## TASK REQUIREMENTS
Carry on the passage about Dutch trade with China and Chinese export art, starting right after its final sentence.

## SUPPLIED TEXT
China played an important role for the Netherlands in the ‘overseas world’ as long ago as the seventeenth century. According to Tristan Mostert and Jan van Campen, authors of a book on Sino-Dutch relations since 1600, entitled Zijden Draad. China en Nederland sinds 1600,

‘no country or region appealed more to the imagination and never before had expectations of wealth and trading opportunities run so high’.1 Like their American, British and other

European contemporaries, the Dutch all came back from their commercial adventures in China or their years spent in the Netherlands East Indies, for example, with Chinese art objects specially made for export. These were generally luxury goods produced to order from materials unknown in Europe at the time. The decorations, colours, and excellent

craftsmanship with which these ‘exotic’ luxury goods were made drew great admiration and aroused people’s curiosity about their country of origin, in what was at the time the almost impossibly distant China. Besides westerners’ fascination with Chinese export art, according to the deputy director of the Guangdong Museum, this transcultural exchanged in the

eighteenth and nineteenth centuries also prompted a dialogue between Cantonese and European culture. ‘The encounter and dialogue brought a new form of civilization and created a new fashion, forming a new taste of culture, bringing a curiosity of the civilization of

mankind.’2

Dutch sea trade with China

After the old silk routes from Europe through Persia to Asia came to be regarded as dangerous, Europeans went in search of new routes to the East. The seas and oceans provided the answer. The Portuguese were the first to sail to Asia via the Cape of Good Hope, and they were awarded the Imperial court of Macao, near Canton, by way of thanks for their help in fighting piracy.3 Early in the second half of the eighteenth century the Spaniards, Dutch, British, French, Danish, Swedes and Austrians all had trading houses in Canton, in economic and cultural terms the most important city in southern China.

## MATERIAL

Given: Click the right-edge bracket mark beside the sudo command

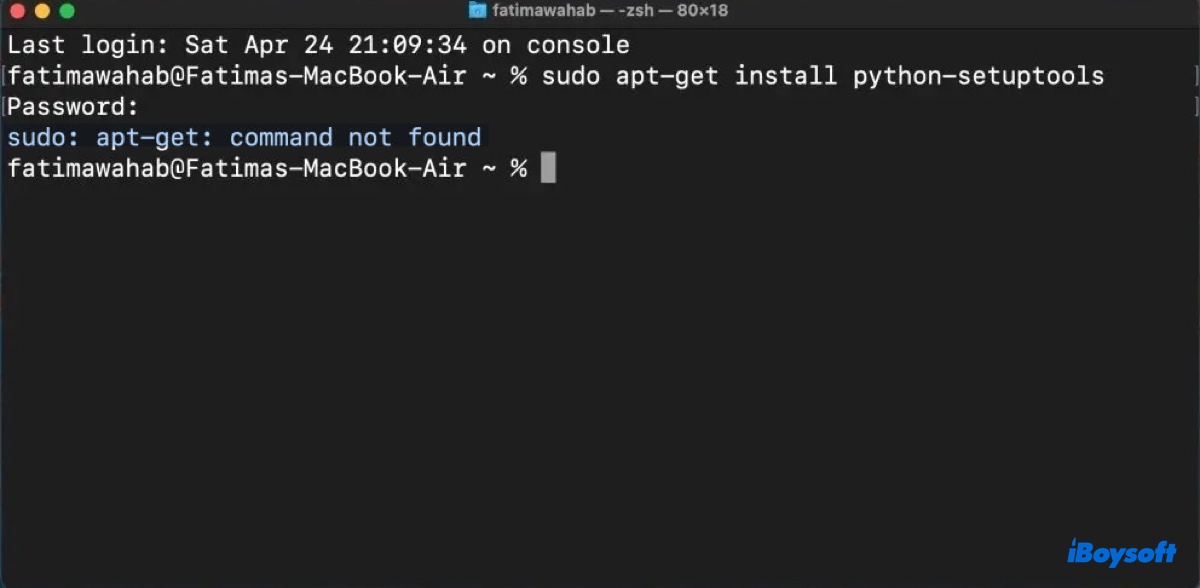Looking at the screenshot, I should pyautogui.click(x=1195, y=76).
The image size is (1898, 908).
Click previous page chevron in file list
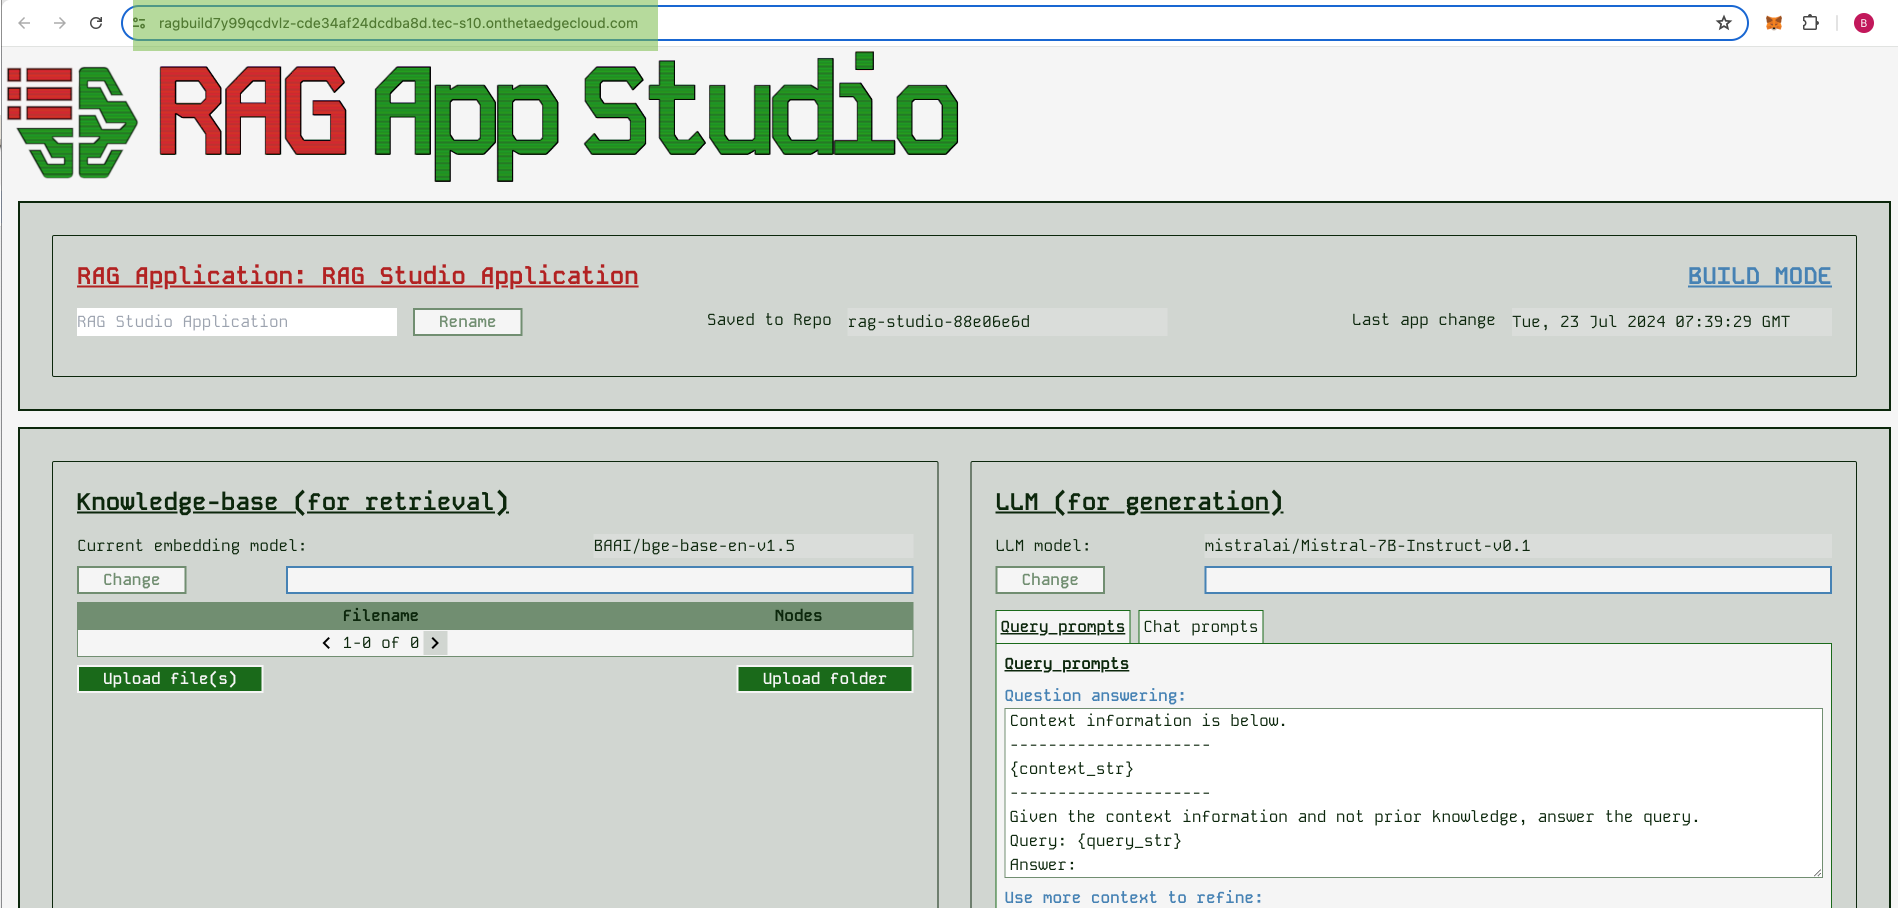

## TASK RESULT
The Netherlands has had important trade relations with China for centuries. The United East India Company (1602-1799) (VOC) opened a hong or factorij (trading post) in the southern Chinese port city of Canton on the Pearl River delta in 1727. From there, it was able to conduct its lucrative trading operations directly between China and the Netherlands.

Between 1757 and 1856, Canton was in fact the only base for trade with the west.

1 Mostert & Van Campen 2015, 19.

2 Preface to exhibition catalogue Chinese export fine art in the Qing Dynasty from Guangdong Museum 2013, 008.

3 Crossman 1991, 15.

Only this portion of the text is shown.